[Saved entries]
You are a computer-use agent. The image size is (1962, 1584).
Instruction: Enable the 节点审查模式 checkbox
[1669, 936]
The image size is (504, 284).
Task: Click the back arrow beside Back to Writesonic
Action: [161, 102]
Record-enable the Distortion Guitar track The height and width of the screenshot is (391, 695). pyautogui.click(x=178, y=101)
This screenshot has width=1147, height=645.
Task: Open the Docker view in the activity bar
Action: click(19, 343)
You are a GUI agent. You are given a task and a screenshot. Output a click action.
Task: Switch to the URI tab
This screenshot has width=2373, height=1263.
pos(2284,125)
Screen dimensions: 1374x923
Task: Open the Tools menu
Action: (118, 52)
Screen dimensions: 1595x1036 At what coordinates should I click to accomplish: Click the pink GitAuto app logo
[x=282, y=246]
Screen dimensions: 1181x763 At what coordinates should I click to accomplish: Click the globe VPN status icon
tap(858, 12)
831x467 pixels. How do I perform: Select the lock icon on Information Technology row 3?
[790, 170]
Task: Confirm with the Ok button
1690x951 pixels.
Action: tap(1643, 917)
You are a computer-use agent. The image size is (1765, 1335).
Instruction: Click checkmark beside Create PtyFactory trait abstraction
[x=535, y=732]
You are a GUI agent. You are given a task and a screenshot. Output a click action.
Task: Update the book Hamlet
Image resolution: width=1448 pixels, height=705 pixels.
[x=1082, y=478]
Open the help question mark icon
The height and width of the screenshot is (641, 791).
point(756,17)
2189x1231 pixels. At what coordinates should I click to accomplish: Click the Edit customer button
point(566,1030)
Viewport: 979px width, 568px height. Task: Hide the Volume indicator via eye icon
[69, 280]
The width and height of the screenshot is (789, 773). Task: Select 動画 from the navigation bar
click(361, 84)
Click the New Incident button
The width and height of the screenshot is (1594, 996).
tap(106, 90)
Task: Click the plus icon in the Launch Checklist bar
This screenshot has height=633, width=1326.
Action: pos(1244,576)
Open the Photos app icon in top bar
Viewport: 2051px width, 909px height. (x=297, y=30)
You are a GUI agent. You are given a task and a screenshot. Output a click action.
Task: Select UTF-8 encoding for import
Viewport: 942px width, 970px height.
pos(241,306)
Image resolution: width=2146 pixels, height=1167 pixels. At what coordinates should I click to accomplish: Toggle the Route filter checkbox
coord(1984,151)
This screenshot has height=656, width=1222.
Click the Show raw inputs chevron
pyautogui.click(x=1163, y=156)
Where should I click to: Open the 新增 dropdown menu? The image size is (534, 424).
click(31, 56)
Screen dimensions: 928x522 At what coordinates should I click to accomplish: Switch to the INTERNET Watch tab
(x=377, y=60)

Problem >>
Reproduce all records exactly, without omissions.

Solved exercise >>
You are a computer-use agent. The image size is (1962, 1584).
Instruction: Enable the 节点审查模式 checkbox
[1669, 936]
The image size is (504, 284).
Task: Click the back arrow beside Back to Writesonic
Action: [161, 102]
Record-enable the Distortion Guitar track The height and width of the screenshot is (391, 695). pyautogui.click(x=178, y=101)
This screenshot has width=1147, height=645.
Task: Open the Docker view in the activity bar
Action: click(19, 343)
You are a GUI agent. You are given a task and a screenshot. Output a click action.
Task: Switch to the URI tab
This screenshot has width=2373, height=1263.
pos(2284,125)
Screen dimensions: 1374x923
Task: Open the Tools menu
Action: (118, 52)
Screen dimensions: 1595x1036 At what coordinates should I click to accomplish: Click the pink GitAuto app logo
[x=282, y=246]
Screen dimensions: 1181x763 At what coordinates should I click to accomplish: Click the globe VPN status icon
tap(858, 12)
831x467 pixels. How do I perform: Select the lock icon on Information Technology row 3?
[790, 170]
Task: Confirm with the Ok button
1690x951 pixels.
Action: tap(1643, 917)
You are a computer-use agent. The image size is (1765, 1335).
Instruction: Click checkmark beside Create PtyFactory trait abstraction
[x=535, y=732]
You are a GUI agent. You are given a task and a screenshot. Output a click action.
Task: Update the book Hamlet
Image resolution: width=1448 pixels, height=705 pixels.
[x=1082, y=478]
Open the help question mark icon
The height and width of the screenshot is (641, 791).
point(756,17)
2189x1231 pixels. At what coordinates should I click to accomplish: Click the Edit customer button
point(566,1030)
Viewport: 979px width, 568px height. Task: Hide the Volume indicator via eye icon
[69, 280]
The width and height of the screenshot is (789, 773). Task: Select 動画 from the navigation bar
click(361, 84)
Click the New Incident button
The width and height of the screenshot is (1594, 996).
tap(106, 90)
Task: Click the plus icon in the Launch Checklist bar
This screenshot has height=633, width=1326.
Action: pos(1244,576)
Open the Photos app icon in top bar
Viewport: 2051px width, 909px height. (x=297, y=30)
You are a GUI agent. You are given a task and a screenshot. Output a click action.
Task: Select UTF-8 encoding for import
Viewport: 942px width, 970px height.
pos(241,306)
Image resolution: width=2146 pixels, height=1167 pixels. At what coordinates should I click to accomplish: Toggle the Route filter checkbox
coord(1984,151)
This screenshot has height=656, width=1222.
Click the Show raw inputs chevron
pyautogui.click(x=1163, y=156)
Where should I click to: Open the 新增 dropdown menu? The image size is (534, 424).
click(31, 56)
Screen dimensions: 928x522 At what coordinates should I click to accomplish: Switch to the INTERNET Watch tab
(x=377, y=60)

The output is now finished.